4.Kekekalan Ruh dan Prinsip Energi
● KEKEKALAN RUH DAN PRINSIP ENERGI: Einstein menegaskan bahwa, “Energy cannot be created or destroyed, it can only be changed from one form to another.” (Einstein, Annalen der Physik, 1905)
Jika kesadaran adalah bentuk energi informasi kuantum, maka prinsip kekekalan energi secara filosofis dapat dikaitkan dengan ajaran Islam bahwa ruh tidak musnah, melainkan berpindah dari satu keadaan eksistensial ke keadaan lain.
Dalam pandangan teologis, kematian bukanlah terminasi ruh, melainkan transisi eksistensi dari sistem biologis ke domain non-fisik — suatu keadaan yang dalam Islam disebut alam barzakh.
Dengan demikian, ruh dan energi memiliki kesepadanan struktural: keduanya tidak dicipta atau dimusnahkan oleh mekanisme materi, melainkan mengalami transformasi dalam medium yang berbeda.
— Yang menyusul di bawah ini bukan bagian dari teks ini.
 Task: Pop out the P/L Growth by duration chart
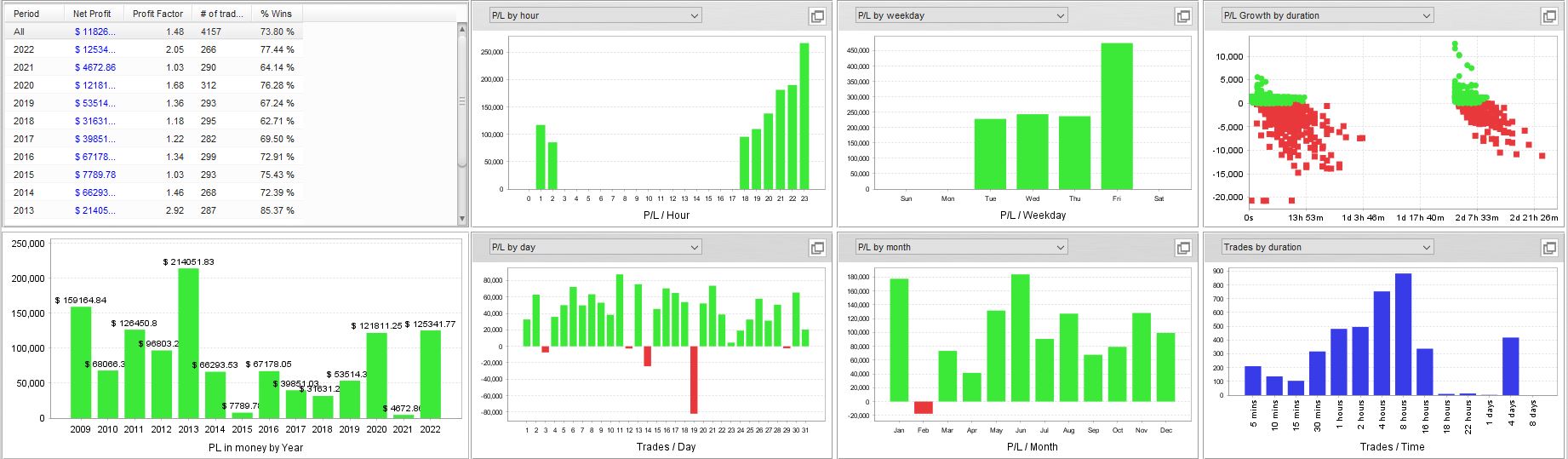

Bedanya, energi fisik tunduk pada hukum termodinamika, sementara ruh berada pada tatanan eksistensial yang lebih tinggi, yakni “amr Allah”.
● INTEGRASI FISIKA DAN TEOLOGI: Pendekatan interdisipliner ini tidak bermaksud mereduksi ruh menjadi energi fisik, melainkan mengakui bahwa energi fisik merupakan pancaran paling rendah dari realitas ruhani. Dalam hierarki eksistensi Islam, ruh merupakan sumber kehidupan, sedangkan materi hanyalah wadahnya.
Melalui integrasi ini, fisika kuantum dapat dipahami sebagai jembatan epistemologis yang menjelaskan bagaimana ruh bekerja melalui sistem material, tanpa menjawab apa ruh itu sendiri. Sementara teologi memberikan kerangka ontologis bahwa semua bentuk kesadaran dan kehidupan berpangkal pada kehendak Ilahi.
●KESIMPULAN: Ruh dan kesadaran, meskipun berasal dari dua ranah epistemologis yang berbeda, dapat dipahami sebagai dua ekspresi dari satu hakikat eksistensial: energi ilahiah yang menghidupkan dan menyadarkan. Fisika kuantum menyediakan bahasa baru untuk menjelaskan mekanisme kehadiran ruh di dunia fisik tanpa kehilangan makna spiritualnya. Dengan demikian, hubungan antara ruh dan kesadaran bukanlah oposisi, melainkan kontinuitas — dari yang gaib menuju yang tampak, dari yang laten menuju yang aktual.